Her powerful retrospective is a combination of “personal, political, and feminist images that grab viewers by the throat and heart, and threaten not to let go,” according to Art and Cake. Curator Sybil Venegas worked in collaboration with UCLA Chicano Studies Research Center, to bring Laura’s portraits and self-portraits to the public:
“Here we see visceral, deeply personal images of subjects that Aguilar knows intimately, but which we may not have seen before in classic photographic portraiture. We see large, Latina, lesbian women; we see settings both commonplace and magical, as Aguilar moves from interior containment to the voluptuousness of nature as her backdrop”
Laura Aguilar cut through the pretence of capitalist art-making by being raw, relatable, and revealing. Her work “reaches to the heart when she speaks directly to the viewer,” according to Art and Cake, it depicts “her struggles with believing herself worthy, her fear and depression. To not be moved and discomforted by the rawness of her narrative would be difficult.”
Laura’s work is both “gutsy and grand.” She demonstrates her connection to the environment while exploring her sexual orientation, race, and physical/spiritual being. Making art in a way that prioritises the human condition and its connection to nature over selling an object or canvas for multitudes of money meant that Laura’s work was overlooked by the mainstream art world for a very long time. Many art fans didn’t learn about Laura Aguilar until the 2017 retrospective, despite her long history of making art.
Laura Aguilar’s Show and Tell is currently being held at the Leslie Lohman Museum of Art until the 26th of June. It involves over 70 works from more than three decades. The art museum’s website states that Laura’s photographs and videos are “frequently political as well as personal,” they “traverse performative, feminist, and [LGBT] art genres, Aguilar offers candid portrayals of herself, her friends and family, and [LGBT] and Latinx communities.”
Laura Aguilar’s Three Eagles Flying (1990), via @debrajlevine’s Instagram.

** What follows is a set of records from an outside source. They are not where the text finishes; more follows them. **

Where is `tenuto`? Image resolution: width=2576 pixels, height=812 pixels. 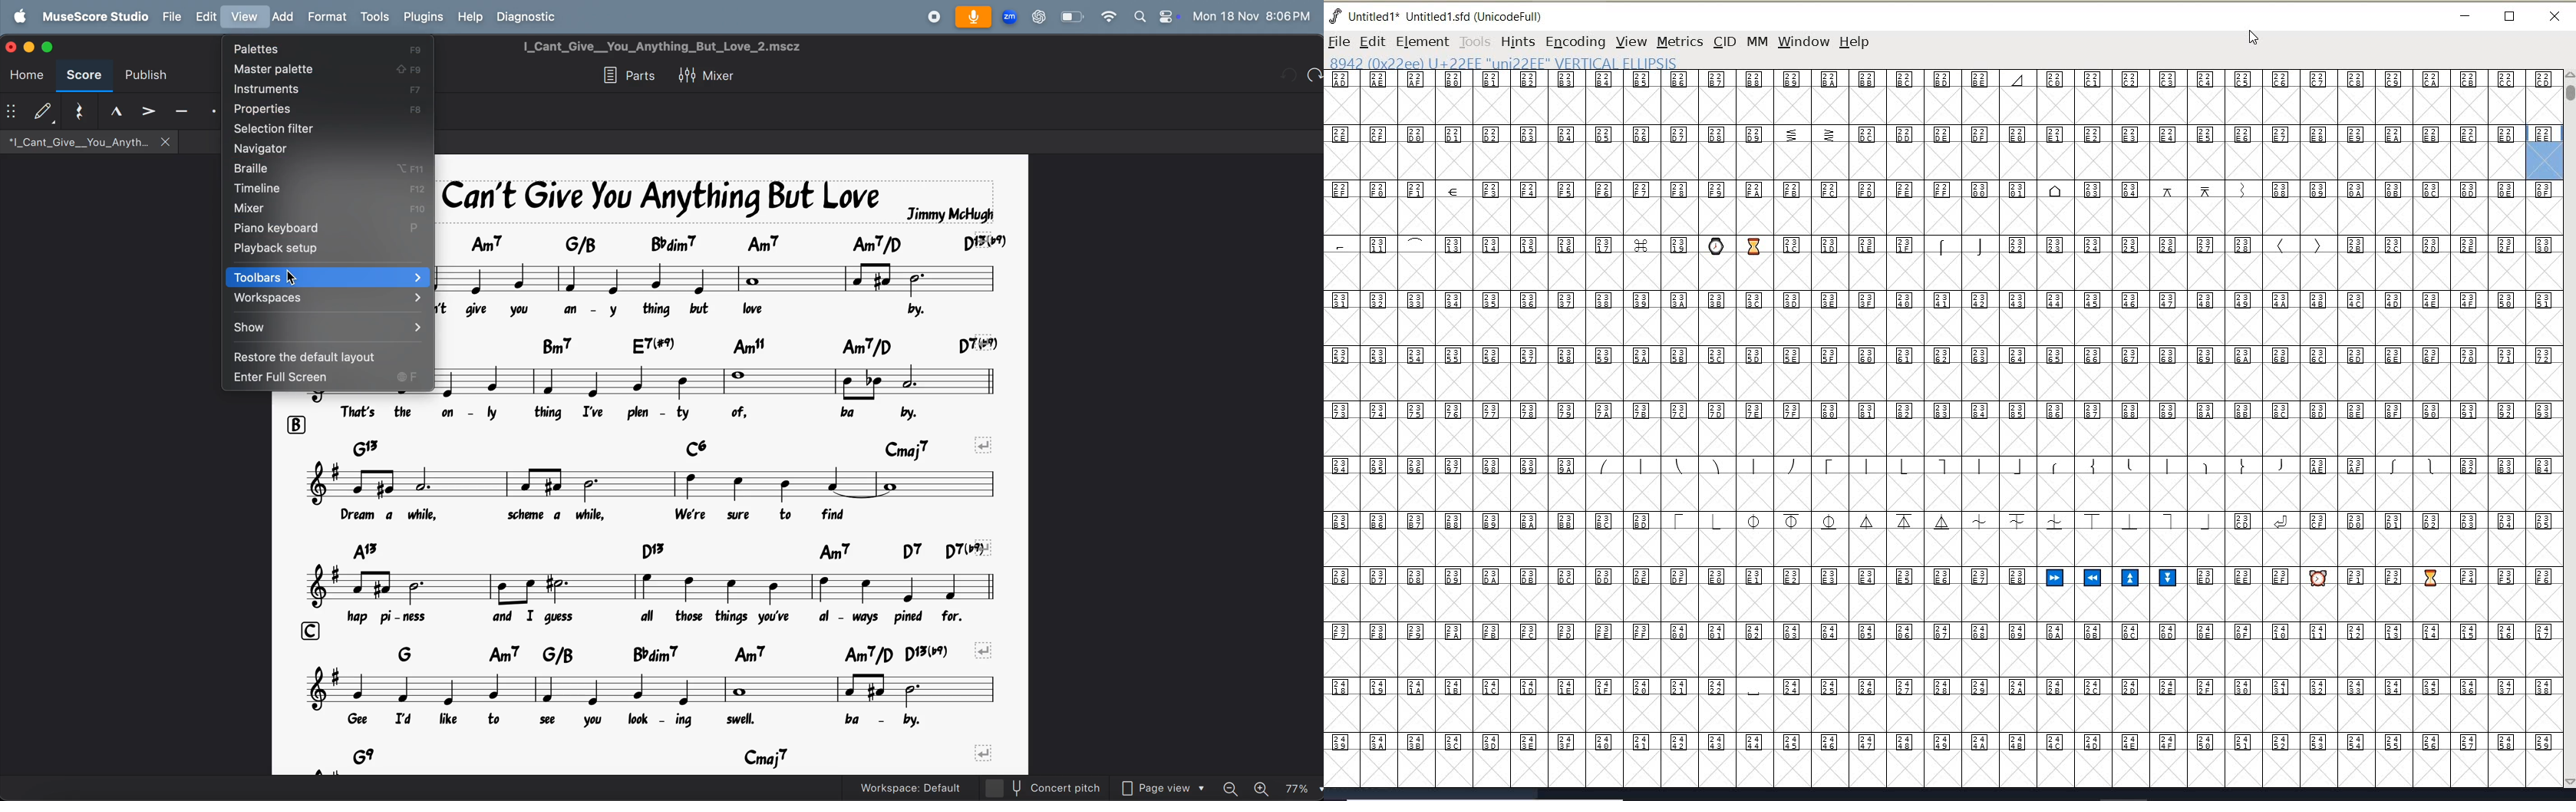
tenuto is located at coordinates (182, 109).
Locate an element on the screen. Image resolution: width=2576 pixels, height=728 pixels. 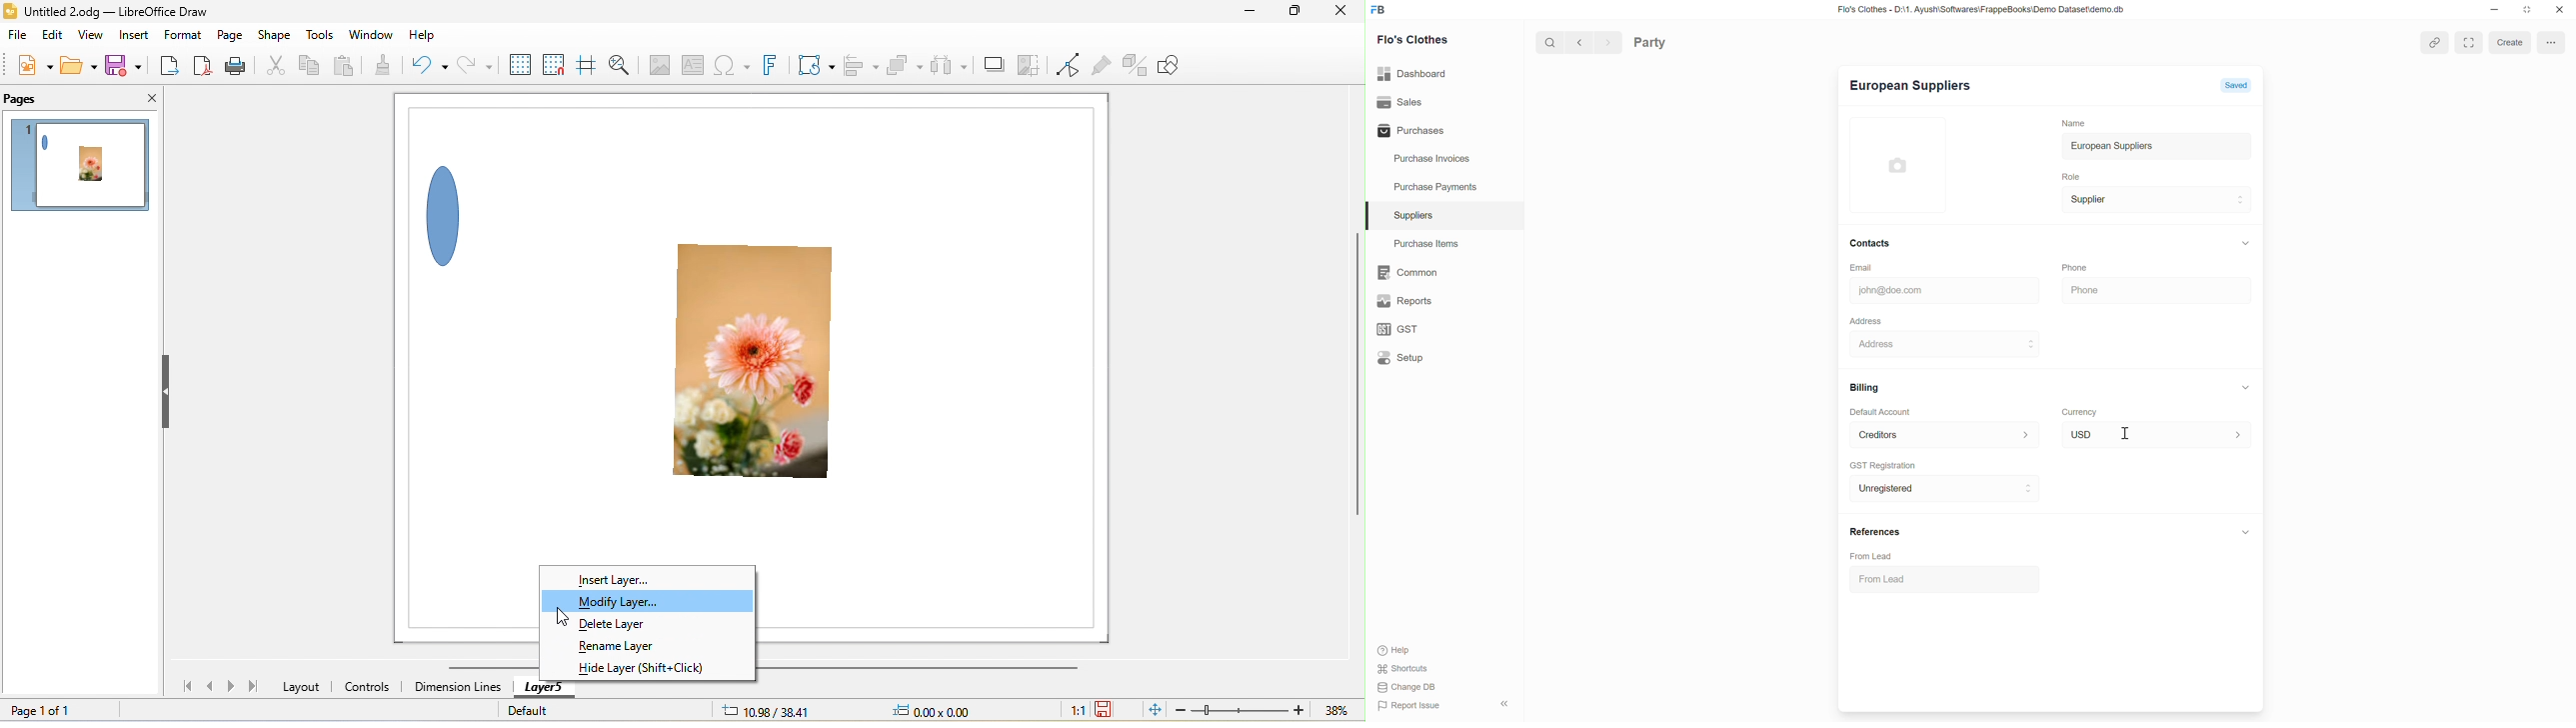
From Lead is located at coordinates (1888, 578).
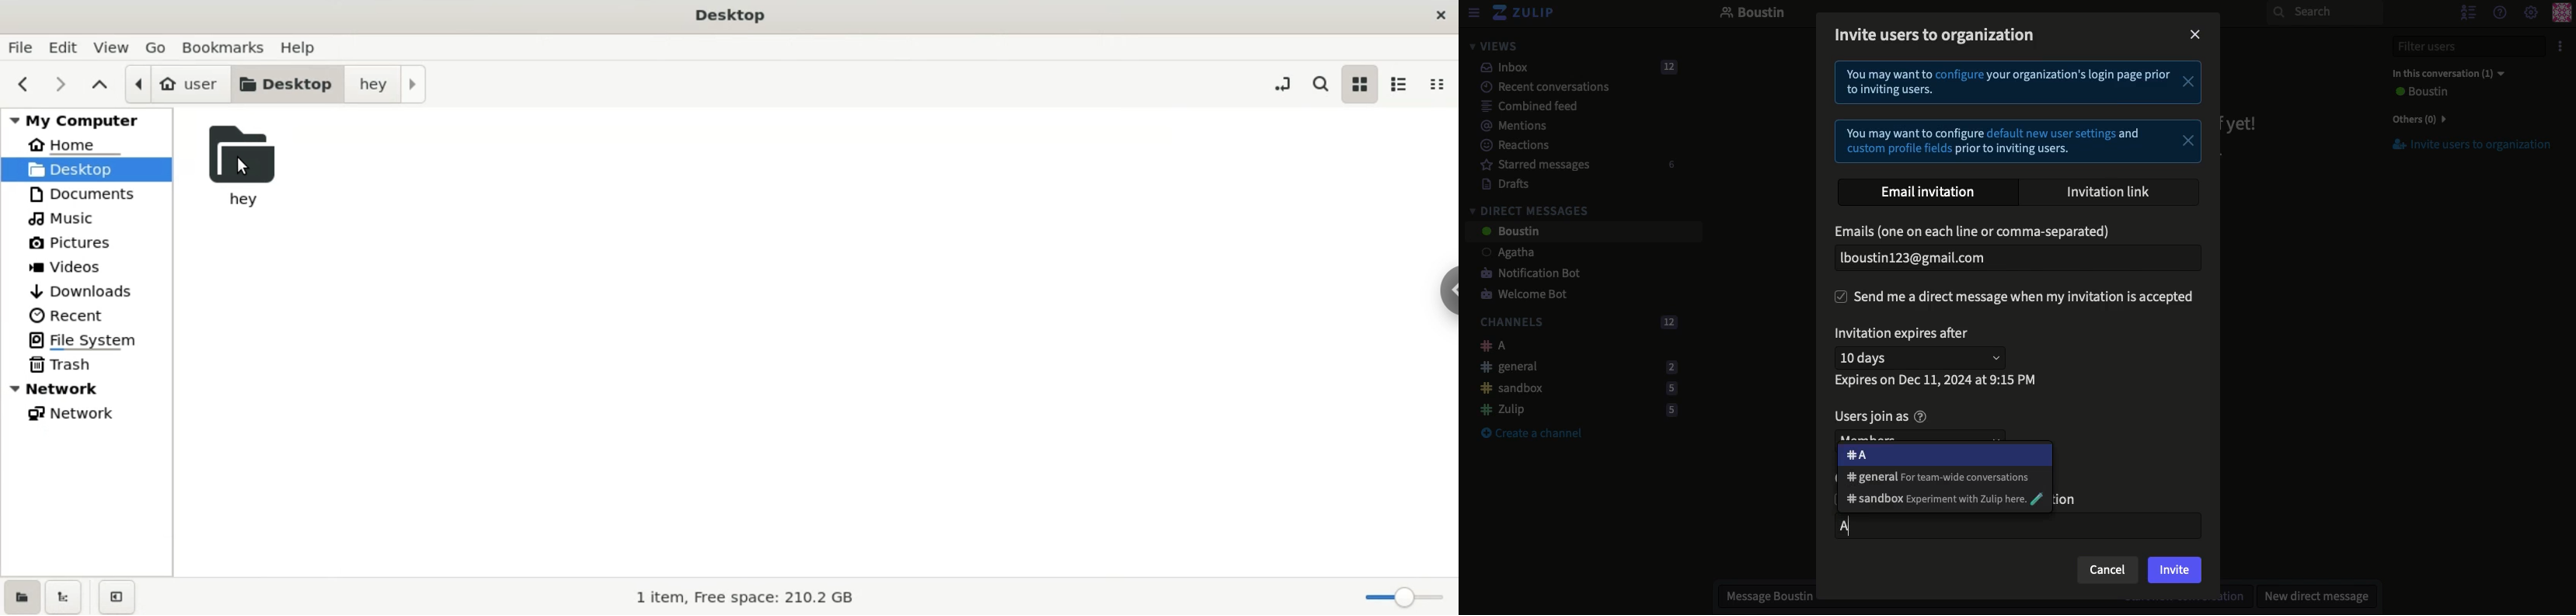  Describe the element at coordinates (2558, 47) in the screenshot. I see `Options` at that location.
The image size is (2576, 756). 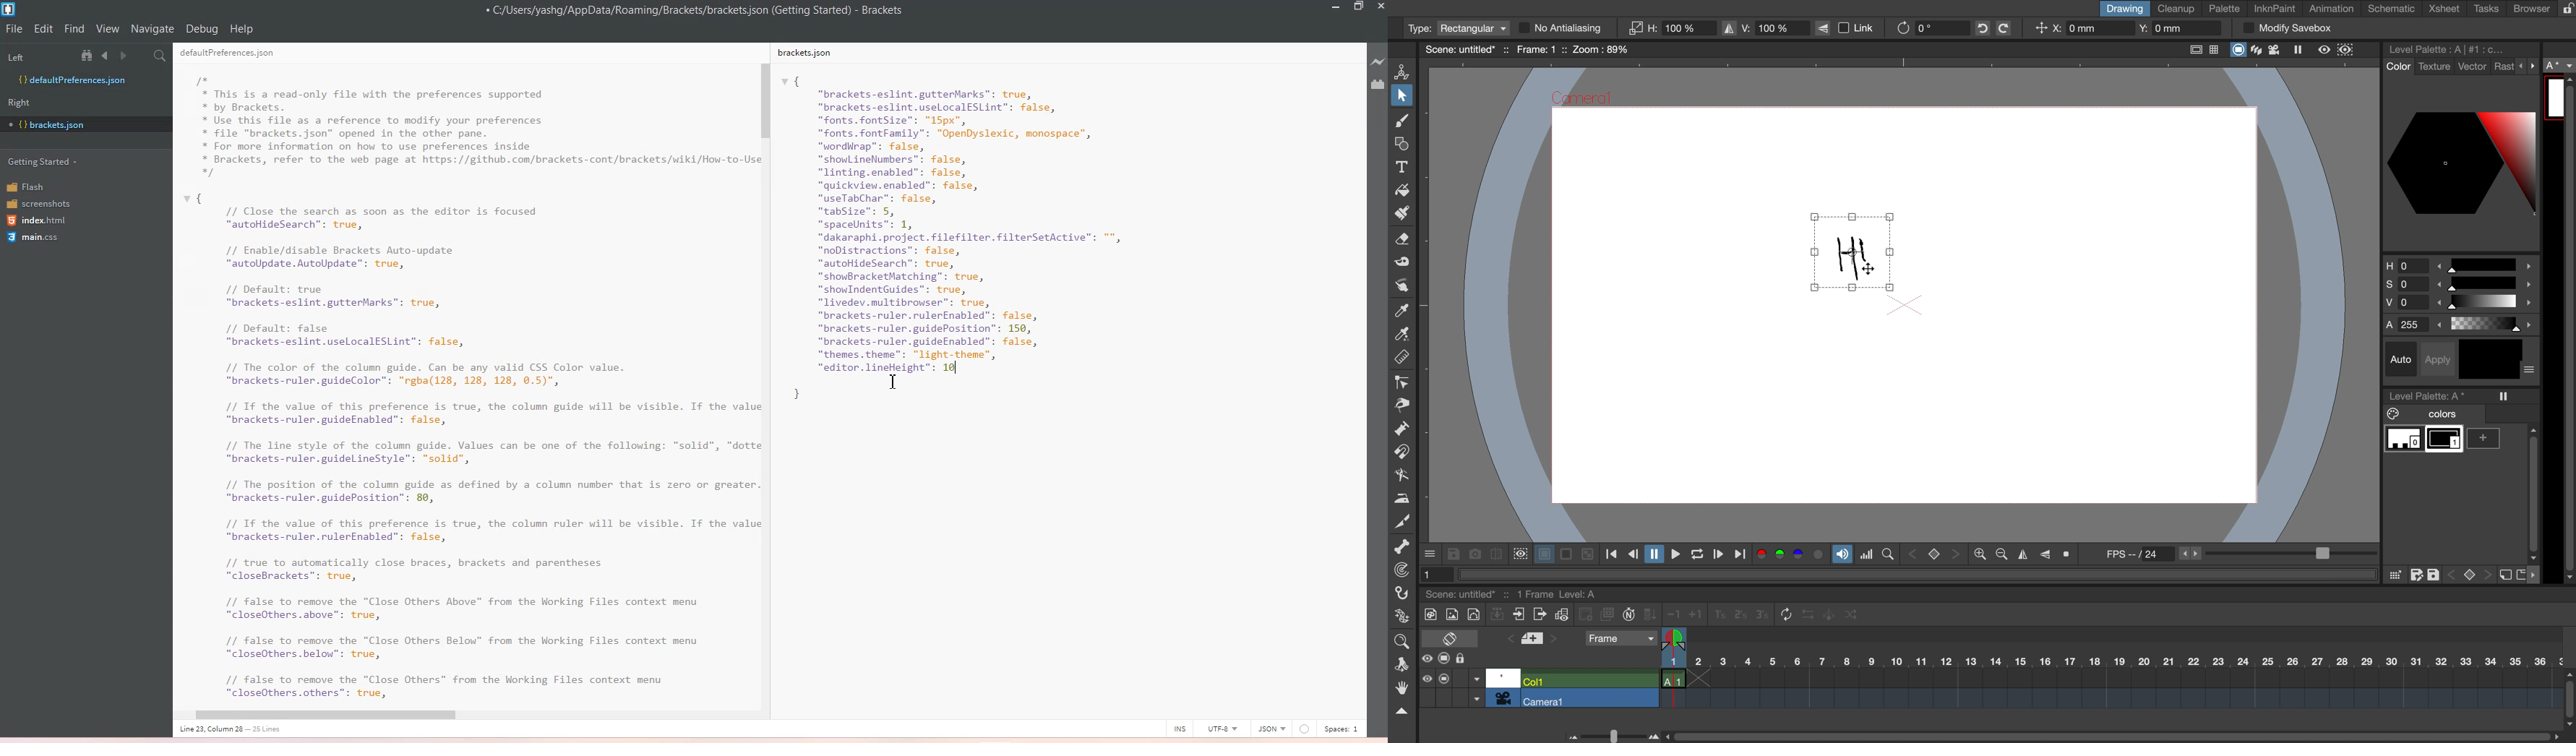 I want to click on switch between keys, so click(x=1933, y=554).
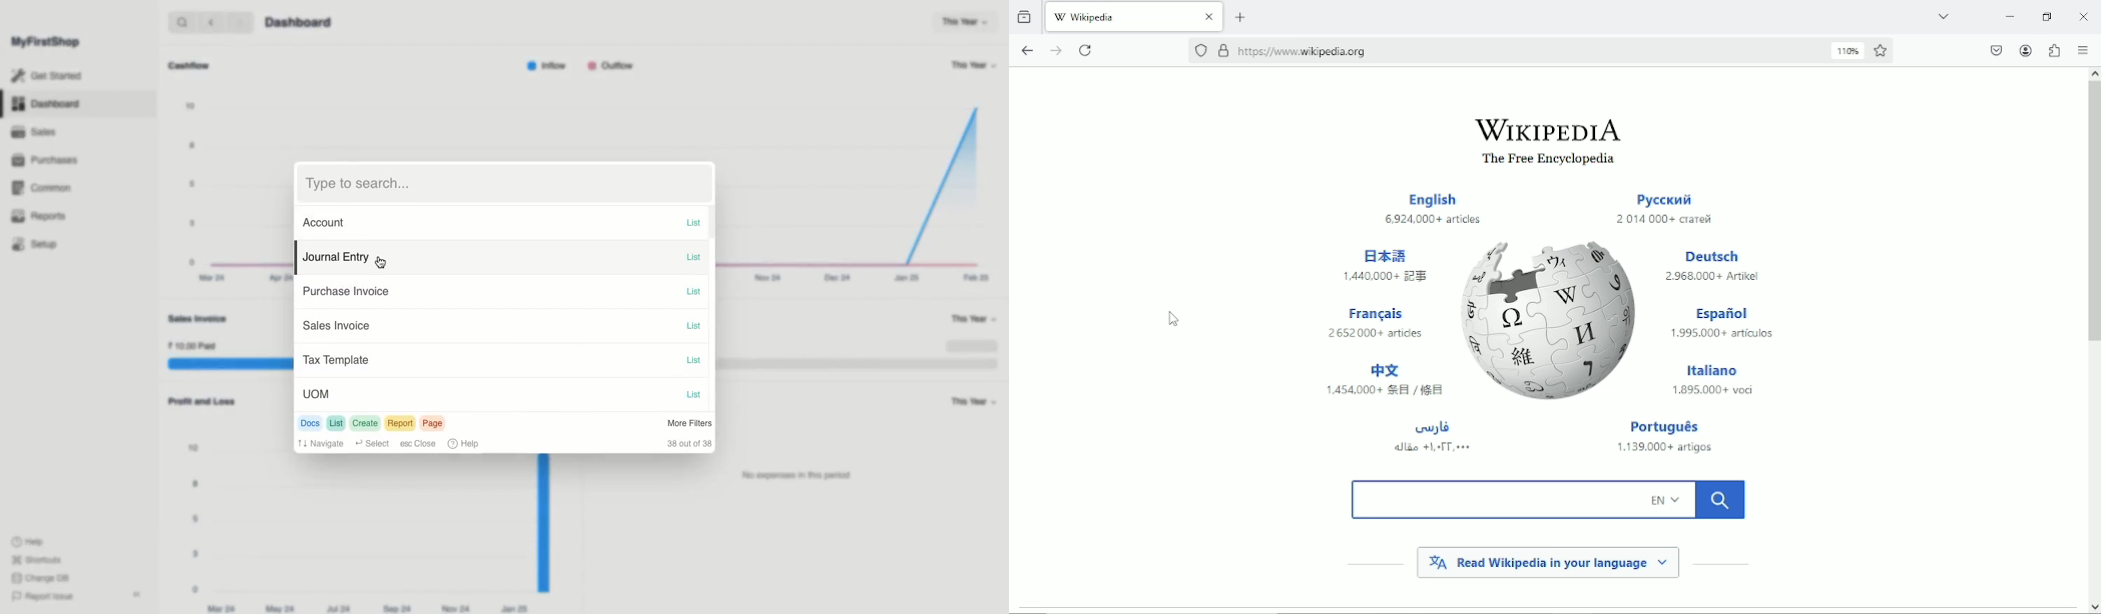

“Three Eagles Flying (1990), set the stage for her future work by using her nude body as an overt and courageous rebellion against the colonization of Latinx identities — racial, gendered, cultural and sexual. Her practice intuitively evolved over time as she struggled to negotiate and navigate her ethnicity and sexuality, her challenges with depression and auditory dyslexia, and the acceptance of her large body.”
– Leslie Lohman Museum of Art
Laura’s photographs are a performance without charade. They erupt out of the desire for human connection: the desire to describe and disclose, to contribute our emotional, sensual, individual point of view to the overall human story.
Laura takes off the cloak of ego, that all humans are susceptible to, in order to invite the audience to do the same. She invites the audience to be moved by her story, her views; to remember when you leave, rather than objectify or hang up on your wall. Her art is a moment. There is no personal and political divide, and Laura’s art exposes that beautifully.